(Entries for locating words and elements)

━━━━━━━━━━━━━━━━━━━━━━━━━━━━━━

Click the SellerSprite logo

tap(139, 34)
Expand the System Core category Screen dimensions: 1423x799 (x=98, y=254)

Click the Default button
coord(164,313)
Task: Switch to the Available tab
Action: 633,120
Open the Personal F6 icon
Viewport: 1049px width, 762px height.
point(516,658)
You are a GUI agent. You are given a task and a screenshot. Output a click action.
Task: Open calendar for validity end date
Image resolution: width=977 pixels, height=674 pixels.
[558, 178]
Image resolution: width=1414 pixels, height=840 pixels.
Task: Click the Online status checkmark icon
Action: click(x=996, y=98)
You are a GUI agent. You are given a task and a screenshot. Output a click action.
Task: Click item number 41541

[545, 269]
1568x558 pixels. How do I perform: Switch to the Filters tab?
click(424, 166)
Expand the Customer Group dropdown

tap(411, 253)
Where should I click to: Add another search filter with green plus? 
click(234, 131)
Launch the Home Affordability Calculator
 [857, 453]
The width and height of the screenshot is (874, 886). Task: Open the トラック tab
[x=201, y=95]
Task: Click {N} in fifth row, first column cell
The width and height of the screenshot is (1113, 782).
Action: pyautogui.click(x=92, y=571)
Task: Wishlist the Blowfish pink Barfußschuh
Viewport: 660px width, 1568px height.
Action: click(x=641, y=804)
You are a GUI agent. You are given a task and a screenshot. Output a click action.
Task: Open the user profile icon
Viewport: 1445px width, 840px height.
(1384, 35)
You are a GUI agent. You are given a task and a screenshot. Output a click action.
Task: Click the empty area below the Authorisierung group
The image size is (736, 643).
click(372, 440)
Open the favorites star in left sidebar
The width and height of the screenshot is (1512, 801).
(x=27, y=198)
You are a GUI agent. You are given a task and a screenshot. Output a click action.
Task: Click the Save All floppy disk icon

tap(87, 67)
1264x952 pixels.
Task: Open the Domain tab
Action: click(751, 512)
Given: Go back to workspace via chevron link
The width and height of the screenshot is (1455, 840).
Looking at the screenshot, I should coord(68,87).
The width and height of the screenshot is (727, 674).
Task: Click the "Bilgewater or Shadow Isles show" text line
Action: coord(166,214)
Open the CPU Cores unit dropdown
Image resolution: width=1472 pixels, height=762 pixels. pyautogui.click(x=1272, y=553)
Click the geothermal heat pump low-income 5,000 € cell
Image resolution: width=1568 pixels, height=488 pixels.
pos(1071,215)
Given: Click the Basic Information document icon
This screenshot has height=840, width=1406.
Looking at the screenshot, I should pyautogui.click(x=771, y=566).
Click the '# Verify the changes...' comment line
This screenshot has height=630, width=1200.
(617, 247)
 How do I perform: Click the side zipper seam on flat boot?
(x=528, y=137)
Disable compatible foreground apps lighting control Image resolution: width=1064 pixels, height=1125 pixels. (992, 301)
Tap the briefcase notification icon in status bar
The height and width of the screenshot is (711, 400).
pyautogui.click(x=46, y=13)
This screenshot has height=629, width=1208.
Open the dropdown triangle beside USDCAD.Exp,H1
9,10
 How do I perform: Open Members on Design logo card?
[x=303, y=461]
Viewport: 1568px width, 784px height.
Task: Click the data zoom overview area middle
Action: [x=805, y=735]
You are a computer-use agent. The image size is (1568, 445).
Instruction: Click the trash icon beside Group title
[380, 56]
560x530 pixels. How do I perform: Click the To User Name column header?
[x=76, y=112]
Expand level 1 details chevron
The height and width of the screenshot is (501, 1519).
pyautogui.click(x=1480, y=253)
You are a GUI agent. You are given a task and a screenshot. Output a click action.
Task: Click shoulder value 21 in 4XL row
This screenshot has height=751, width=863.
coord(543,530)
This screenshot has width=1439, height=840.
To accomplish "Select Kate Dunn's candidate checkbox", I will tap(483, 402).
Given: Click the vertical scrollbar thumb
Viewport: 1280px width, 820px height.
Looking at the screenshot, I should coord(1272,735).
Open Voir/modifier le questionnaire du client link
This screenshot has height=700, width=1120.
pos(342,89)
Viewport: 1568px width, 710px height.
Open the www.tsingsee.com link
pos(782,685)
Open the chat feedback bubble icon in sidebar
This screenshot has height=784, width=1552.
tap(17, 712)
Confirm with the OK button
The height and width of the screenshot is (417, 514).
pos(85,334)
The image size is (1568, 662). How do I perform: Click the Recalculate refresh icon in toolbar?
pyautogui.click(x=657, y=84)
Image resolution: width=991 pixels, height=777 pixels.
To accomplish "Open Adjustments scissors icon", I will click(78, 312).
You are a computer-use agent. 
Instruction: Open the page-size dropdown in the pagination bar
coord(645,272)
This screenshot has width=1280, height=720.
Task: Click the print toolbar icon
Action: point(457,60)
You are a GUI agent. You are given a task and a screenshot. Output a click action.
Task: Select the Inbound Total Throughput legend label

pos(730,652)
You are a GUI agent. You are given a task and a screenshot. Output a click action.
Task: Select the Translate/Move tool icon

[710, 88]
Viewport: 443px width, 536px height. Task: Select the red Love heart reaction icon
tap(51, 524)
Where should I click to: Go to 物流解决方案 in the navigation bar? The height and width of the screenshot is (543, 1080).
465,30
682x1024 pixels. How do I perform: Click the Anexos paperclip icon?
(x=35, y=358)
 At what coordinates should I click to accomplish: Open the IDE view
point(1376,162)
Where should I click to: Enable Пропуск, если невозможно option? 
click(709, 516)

━━━━━━━━━━━━━━━━━━━━━━━━━━━━━━

* [EXERCISE OBJECTIVE]:
Copy every line of the data above, unchanged and in the same order.

* [RESPONSE TO THIS TASK]:
Click the SellerSprite logo

tap(139, 34)
Expand the System Core category Screen dimensions: 1423x799 (x=98, y=254)

Click the Default button
coord(164,313)
Task: Switch to the Available tab
Action: 633,120
Open the Personal F6 icon
Viewport: 1049px width, 762px height.
point(516,658)
You are a GUI agent. You are given a task and a screenshot. Output a click action.
Task: Open calendar for validity end date
Image resolution: width=977 pixels, height=674 pixels.
[558, 178]
Image resolution: width=1414 pixels, height=840 pixels.
Task: Click the Online status checkmark icon
Action: click(x=996, y=98)
You are a GUI agent. You are given a task and a screenshot. Output a click action.
Task: Click item number 41541

[545, 269]
1568x558 pixels. How do I perform: Switch to the Filters tab?
click(424, 166)
Expand the Customer Group dropdown

tap(411, 253)
Where should I click to: Add another search filter with green plus? 
click(234, 131)
Launch the Home Affordability Calculator
 [857, 453]
The width and height of the screenshot is (874, 886). Task: Open the トラック tab
[x=201, y=95]
Task: Click {N} in fifth row, first column cell
The width and height of the screenshot is (1113, 782).
Action: pyautogui.click(x=92, y=571)
Task: Wishlist the Blowfish pink Barfußschuh
Viewport: 660px width, 1568px height.
Action: click(x=641, y=804)
You are a GUI agent. You are given a task and a screenshot. Output a click action.
Task: Open the user profile icon
Viewport: 1445px width, 840px height.
(1384, 35)
You are a GUI agent. You are given a task and a screenshot. Output a click action.
Task: Click the empty area below the Authorisierung group
The image size is (736, 643).
click(372, 440)
Open the favorites star in left sidebar
The width and height of the screenshot is (1512, 801).
(x=27, y=198)
You are a GUI agent. You are given a task and a screenshot. Output a click action.
Task: Click the Save All floppy disk icon

tap(87, 67)
1264x952 pixels.
Task: Open the Domain tab
Action: click(751, 512)
Given: Go back to workspace via chevron link
The width and height of the screenshot is (1455, 840).
Looking at the screenshot, I should coord(68,87).
The width and height of the screenshot is (727, 674).
Task: Click the "Bilgewater or Shadow Isles show" text line
Action: coord(166,214)
Open the CPU Cores unit dropdown
Image resolution: width=1472 pixels, height=762 pixels. pyautogui.click(x=1272, y=553)
Click the geothermal heat pump low-income 5,000 € cell
Image resolution: width=1568 pixels, height=488 pixels.
pos(1071,215)
Given: Click the Basic Information document icon
This screenshot has height=840, width=1406.
Looking at the screenshot, I should pyautogui.click(x=771, y=566).
Click the '# Verify the changes...' comment line
This screenshot has height=630, width=1200.
(617, 247)
 How do I perform: Click the side zipper seam on flat boot?
(x=528, y=137)
Disable compatible foreground apps lighting control Image resolution: width=1064 pixels, height=1125 pixels. (992, 301)
Tap the briefcase notification icon in status bar
The height and width of the screenshot is (711, 400).
pyautogui.click(x=46, y=13)
This screenshot has height=629, width=1208.
Open the dropdown triangle beside USDCAD.Exp,H1
9,10
 How do I perform: Open Members on Design logo card?
[x=303, y=461]
Viewport: 1568px width, 784px height.
Task: Click the data zoom overview area middle
Action: [x=805, y=735]
You are a computer-use agent. The image size is (1568, 445).
Instruction: Click the trash icon beside Group title
[380, 56]
560x530 pixels. How do I perform: Click the To User Name column header?
[x=76, y=112]
Expand level 1 details chevron
The height and width of the screenshot is (501, 1519).
pyautogui.click(x=1480, y=253)
You are a GUI agent. You are given a task and a screenshot. Output a click action.
Task: Click shoulder value 21 in 4XL row
This screenshot has height=751, width=863.
coord(543,530)
This screenshot has width=1439, height=840.
To accomplish "Select Kate Dunn's candidate checkbox", I will tap(483, 402).
Given: Click the vertical scrollbar thumb
Viewport: 1280px width, 820px height.
Looking at the screenshot, I should coord(1272,735).
Open Voir/modifier le questionnaire du client link
This screenshot has height=700, width=1120.
pos(342,89)
Viewport: 1568px width, 710px height.
Open the www.tsingsee.com link
pos(782,685)
Open the chat feedback bubble icon in sidebar
This screenshot has height=784, width=1552.
tap(17, 712)
Confirm with the OK button
The height and width of the screenshot is (417, 514).
pos(85,334)
The image size is (1568, 662). How do I perform: Click the Recalculate refresh icon in toolbar?
pyautogui.click(x=657, y=84)
Image resolution: width=991 pixels, height=777 pixels.
To accomplish "Open Adjustments scissors icon", I will click(78, 312).
You are a computer-use agent. 
Instruction: Open the page-size dropdown in the pagination bar
coord(645,272)
This screenshot has width=1280, height=720.
Task: Click the print toolbar icon
Action: point(457,60)
You are a GUI agent. You are given a task and a screenshot. Output a click action.
Task: Select the Inbound Total Throughput legend label

pos(730,652)
You are a GUI agent. You are given a task and a screenshot. Output a click action.
Task: Select the Translate/Move tool icon

[710, 88]
Viewport: 443px width, 536px height. Task: Select the red Love heart reaction icon
tap(51, 524)
Where should I click to: Go to 物流解决方案 in the navigation bar? The height and width of the screenshot is (543, 1080).
465,30
682x1024 pixels. How do I perform: Click the Anexos paperclip icon?
(x=35, y=358)
 At what coordinates should I click to accomplish: Open the IDE view
point(1376,162)
Where should I click to: Enable Пропуск, если невозможно option? 
click(709, 516)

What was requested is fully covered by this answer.